Coco Gauff was expected to win a major tennis championship, but the question was when? Outsized expectations didn't make the task of becoming a Gland Slam champion as a teenager easier, especially when there were scores of people who doubted her.
But Coco proved the doubters wrong at age 19. At the U.S. Open, where she used to come as a kid with her parents to watch her idols, Serena Williams and Venus Williams, compete.
Gauff set aside a so-so start and surged to her first major championship by coming back to defeat Aryna Sabalenka 2-6, 6-3, 6-2 in the U.S. Open Final. The crowd was raucous from start to finish.
When it was over, she shed tears of joy, and when she hugged her parents, they cried, too; Gauff first thanked them and her grandparents and her brothers before receiving a $3 million paycheck, the same amount Novak Djokovic received after winning the men's final. This is the 50th anniversary of when the 1973 U.S. Open became the first major sports event to pay women and men equal prize money; the person who led that effort, Hall of Fame player and rights advocate Billie Jean King, was on hand to award Gauff the check.
"Thank you, Billie," Gauff said, "for fighting for this."
Then, Gauff took the microphone to address anyone who might have questioned if this day would arrive.

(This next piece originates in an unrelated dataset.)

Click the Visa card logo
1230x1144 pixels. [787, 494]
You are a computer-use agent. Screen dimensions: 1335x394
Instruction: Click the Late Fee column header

"Thank you to the people who didn't believe in me. Like a month ago, I won a (tour) title, and people said I would stop at that. Two weeks ago, I won a (tour) title, and people were saying that was the biggest it was going to get. So three weeks later, I'm here with this trophy right now," said Gauff, who is on a career-best 12-match winning streak. "Tried my best to carry this with grace, and I've been doing my best, so honestly, to those who thought they were putting water in my fire: You were really adding gas to it, and now it's really burning so bright right now."
Gauff, who is from Florida, is the first American teenager to win the country's major tennis tournament since Serena Williams in 1999.